### Kutipan Pilihan
• • • •

PELATIHAN BUM DESA ANGKATAN 15 DAN 16

YOGYAKARTA

  Jumat, 24 Mei 2019

Badan Usaha Masyarakat Desa menjadi ujung tombak desa dalam upaya mengembangkan dan memberdayakan desa.  Desa dapat mandiri, dapat berkembang dan dapat sejahtera melalui peran BUM Desa. Dalam Undang-Undang No. 6/2014 tentang desa juga termuat Badan Usaha Milik Desa, yang selanjutnya disebut BUM Desa, adalah badan usaha yang seluruh atau sebagian besar modalnya dimiliki oleh Desa melalui penyertaan secara langsung yang berasal dari kekayaan Desa yang dipisahkan guna mengelola aset, jasa pelayanan, dan usaha lainnya untuk sebesar-besarnya kesejahteraan masyarakat Desa.

Untuk meningkatkan mutu dan kualitas BUM Desa salah satunya adalah melalui pelatihan pengelolaan BUM Desa yang diselengarakan oleh BBLM Yogyakarta. Pelatihan ini untuk meningkatkan pengetahuan, ketrampilan, sikap para peserta dalam menjawab tantangan dan hambatan, serta tetap semangat dalam menjalankan dan mengembangkan lembaga BUM Desa yang ada di desa masing-masing.

BBLM Yogyakarta melaksanakan Pelatihan Pengelolaan Badan Usaha Milik Desa selama 6 (enam) hari dari tanggal 16-21 Mei 2019 atau berlangsung di Bulan Ramadhan. Semoga dapat mempererat silaturahmi dengan berbuka dan sahur bersama juga mendapat ilmu yang bermanfaat dan pahala. Pelatihan dilaksanakan di Kantor BBLM Yogyakarta dengan jumlah peserta 30 orang yang merupakan pengelola BUM Desa yang berasal dari Kabupaten Boyolali, Kabupaten Sukoharjo, Kabupaten Bantul dan Kabupaten Magelang, dengan pemandu dari Praktisi dan PSM BBLM Yogyakarta.

• • • •

### Daftar Entri
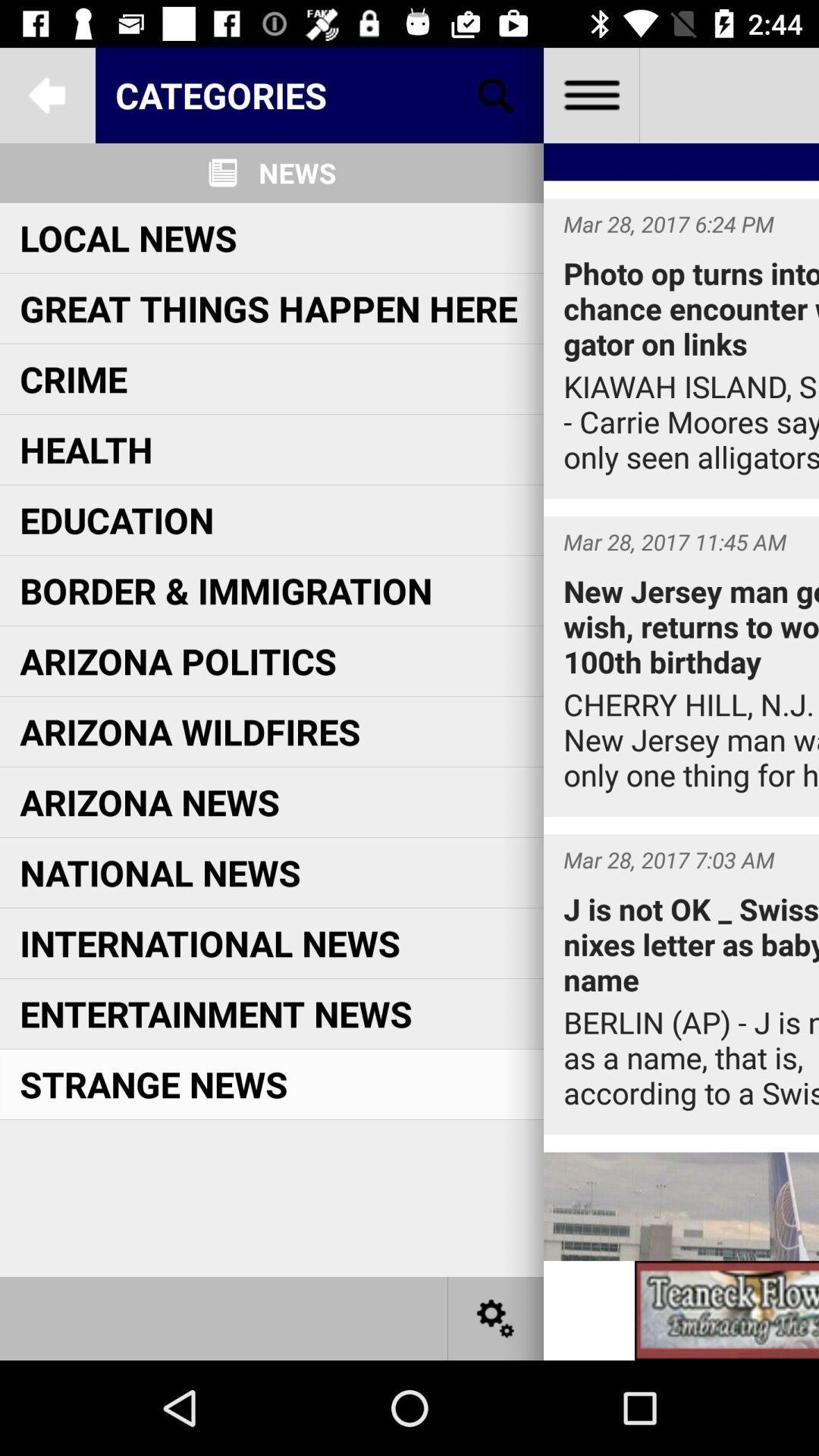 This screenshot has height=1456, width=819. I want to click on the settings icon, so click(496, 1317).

• • • •

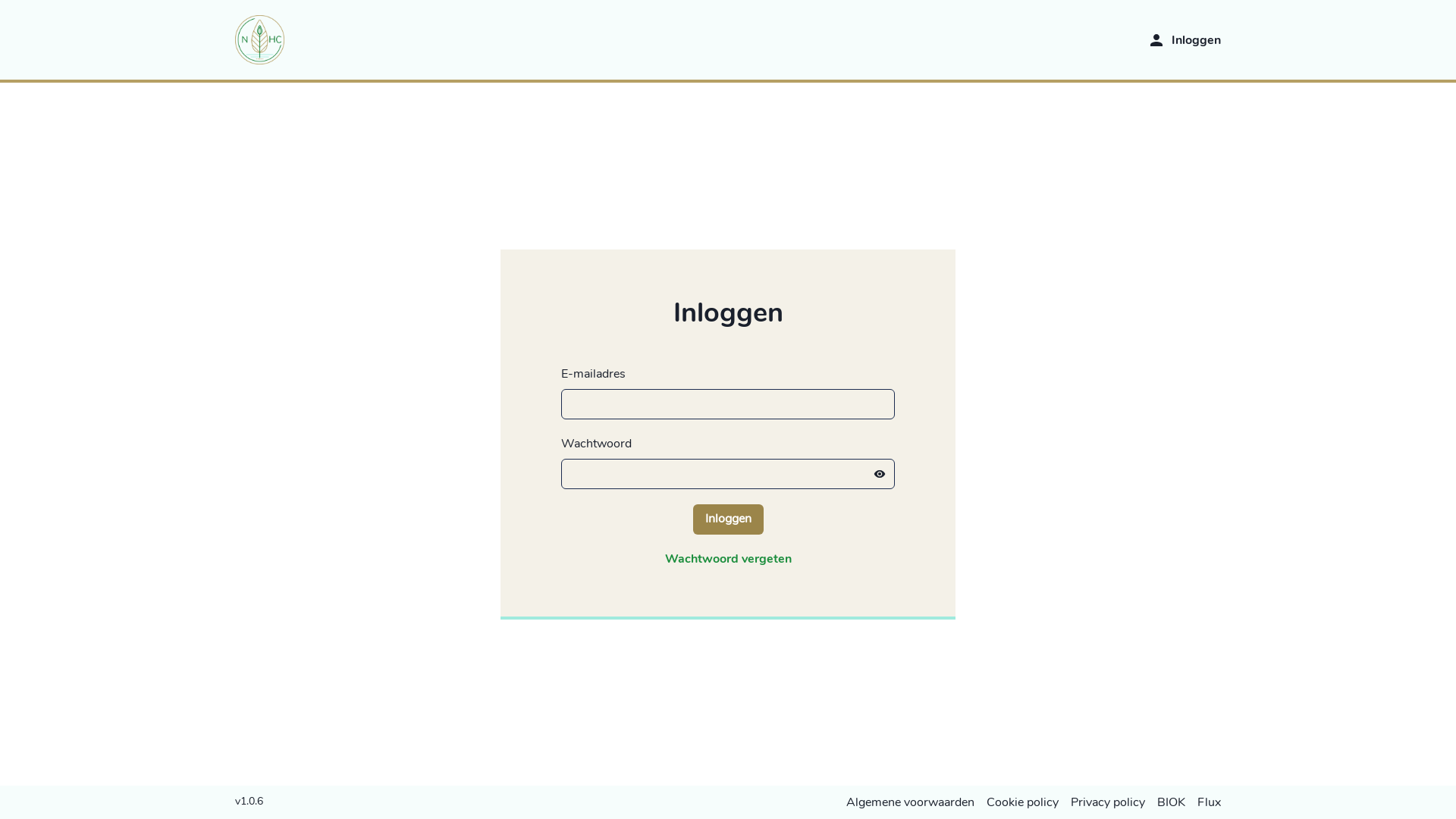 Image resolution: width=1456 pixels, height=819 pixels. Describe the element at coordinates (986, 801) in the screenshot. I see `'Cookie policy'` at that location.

• • • •

### Tugas Kerja A
Dalam kutipan tentang pelatihan BUM Desa, berapa orang peserta pelatihan itu?
### Tugas Kerja B
Tulis ulang persis bagian kutipan tentang pelatihan BUM Desa mulai dari "PELATIHAN BUM DESA" sampai "kesejahteraan masyarakat Desa.".

### Jawaban Tugas A
Pesertanya 30 orang.

### Jawaban Tugas B
PELATIHAN BUM DESA ANGKATAN 15 DAN 16

YOGYAKARTA

  Jumat, 24 Mei 2019

Badan Usaha Masyarakat Desa menjadi ujung tombak desa dalam upaya mengembangkan dan memberdayakan desa.  Desa dapat mandiri, dapat berkembang dan dapat sejahtera melalui peran BUM Desa. Dalam Undang-Undang No. 6/2014 tentang desa juga termuat Badan Usaha Milik Desa, yang selanjutnya disebut BUM Desa, adalah badan usaha yang seluruh atau sebagian besar modalnya dimiliki oleh Desa melalui penyertaan secara langsung yang berasal dari kekayaan Desa yang dipisahkan guna mengelola aset, jasa pelayanan, dan usaha lainnya untuk sebesar-besarnya kesejahteraan masyarakat Desa.